*** Opening of Extracted records ***
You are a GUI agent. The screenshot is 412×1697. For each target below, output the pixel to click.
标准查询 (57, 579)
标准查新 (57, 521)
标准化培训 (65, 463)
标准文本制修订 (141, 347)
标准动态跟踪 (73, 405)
*** Close of Extracted records ***
▶ _What is expected_:
Write out all of the entries above, exactly and in full.

▶ _Written response_:
You are a GUI agent. The screenshot is 412×1697. For each target below, output the pixel to click.
标准查询 (57, 579)
标准查新 (57, 521)
标准化培训 (65, 463)
标准文本制修订 (141, 347)
标准动态跟踪 (73, 405)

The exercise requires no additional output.